On the first day, the drivers had to attack the walls of ancient mountain paths with pickaxes so their machines could pass through. Godard and the journalist accompanying him almost died of exposure after they ran out of fuel in the Gobi Desert.
But as dangerous as the racers’ path was, as devoid of comfort and shelter, I found myself yearning to see that world as they saw it, long before it looked like everywhere else. Every time the competitors reached a Siberian settlement that today is a mass of concrete apartment blocks, or came to a river still wild and uncrossable, or encountered a now-vanished culture on the taiga, I wanted to stand athwart the race, yelling, “Stop!” Or at least, slow down. Even as the racers look for carpenters in the Urals to repair their smashed wooden wheels, the book returns again and again to the promise — or threat — of the massive transformations to come.

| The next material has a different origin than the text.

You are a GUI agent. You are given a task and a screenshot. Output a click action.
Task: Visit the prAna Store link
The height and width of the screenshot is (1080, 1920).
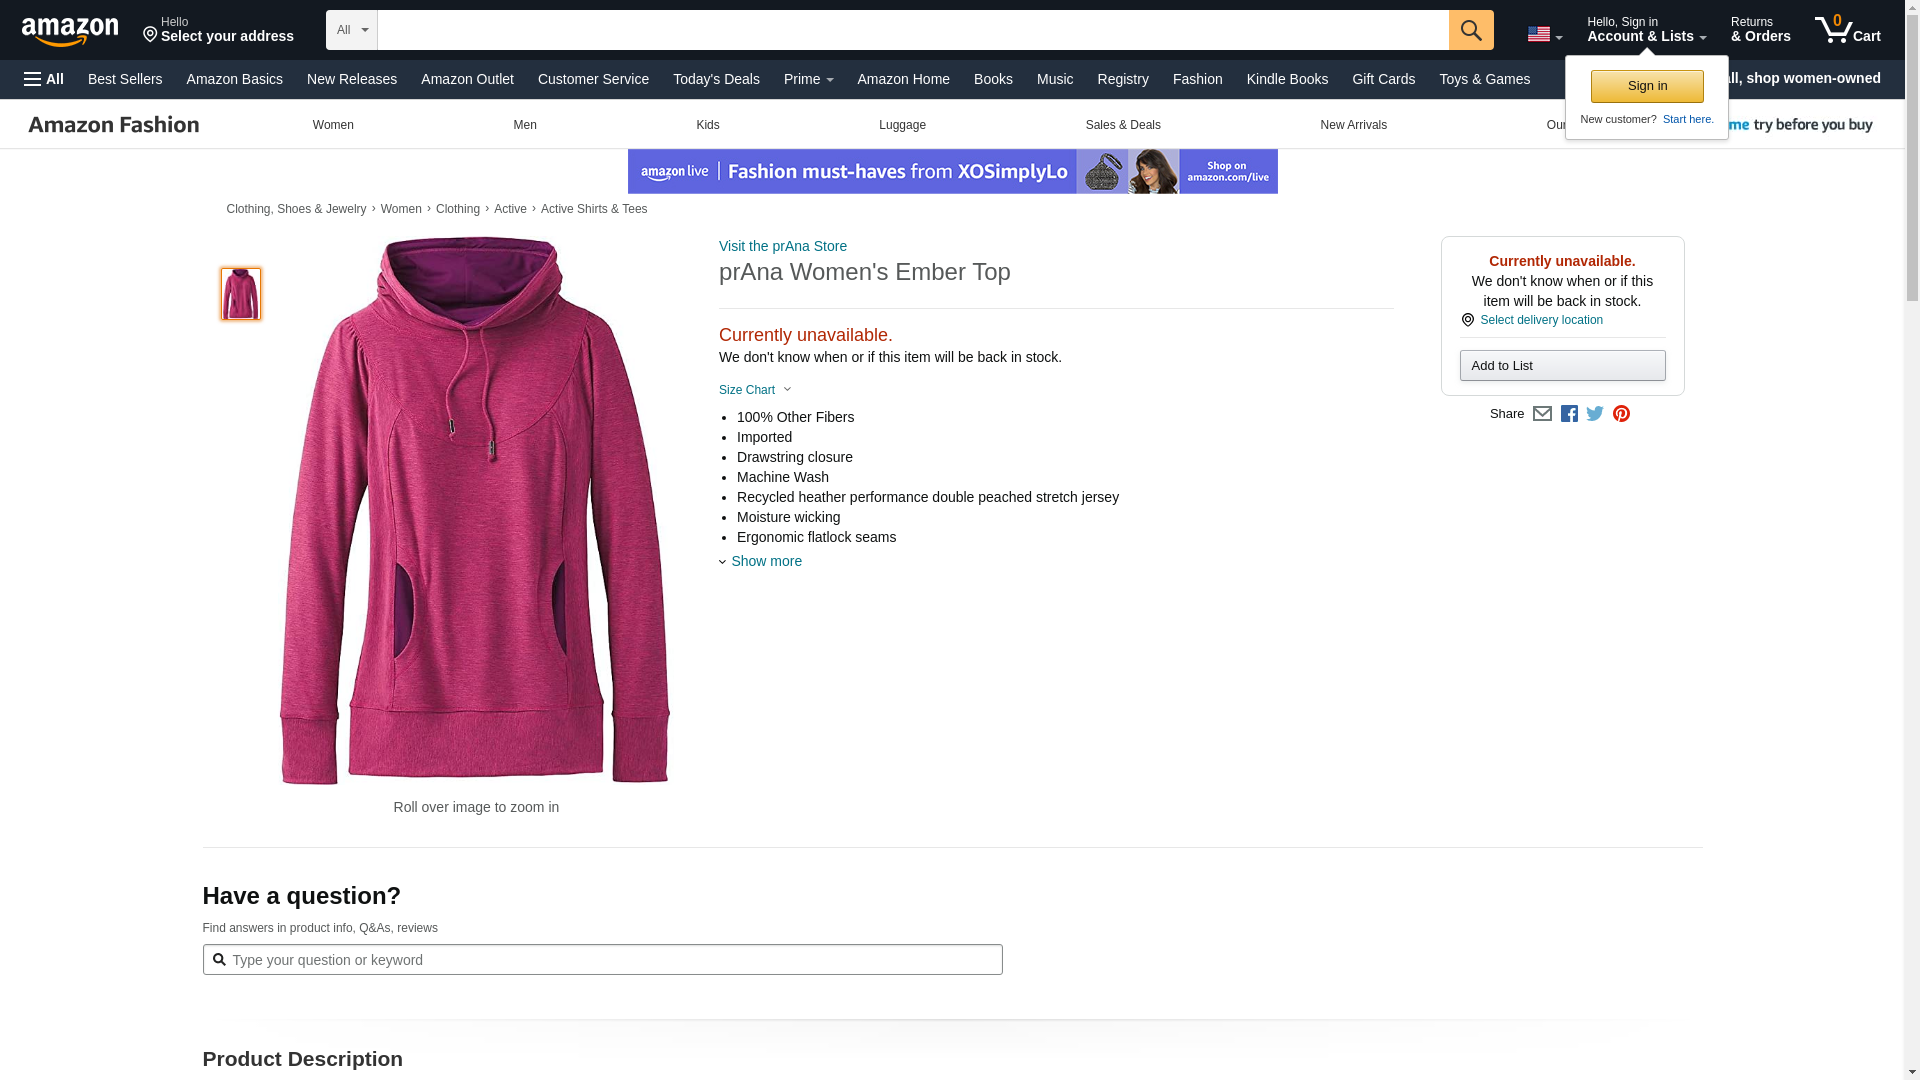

St. Clair interlaces chapters on the race with snapshots from the era: Russia and China in the last days of their decadent empires before revolutionaries demanded to join the modern world; Western industrialists trying to make fortunes in the new kingdom of “motordom.” Here, in short, are the choices made then, few of them wise, that we’re stuck with today.
Before the oil industry and armaments makers imposed gasoline as the fuel of choice, many car designers preferred electric motors, especially because then (as now) most people drove less than 100 miles a day. But then (as now) electric cars were seen as less manly, less rugged — and we couldn’t have that. The Detroit Electric car company withered until it finally went out of business in 1939, even though one of their most loyal customers was Clara Ford, wife of Henry.
None of it was inevitable. None of it was, as we are often told, a natural result of the human urge for freedom and open spaces. The triumph of the petroleum-fueled automobile, and the complete transformation it wrought on our physical world, was caused by many things — including the inspiring dash and daring of the transcontinental racers. But in the end, the true catalyst was a succession of powerful men deciding that whatever the rest of us actually wanted, our real destiny was to make them very, very rich.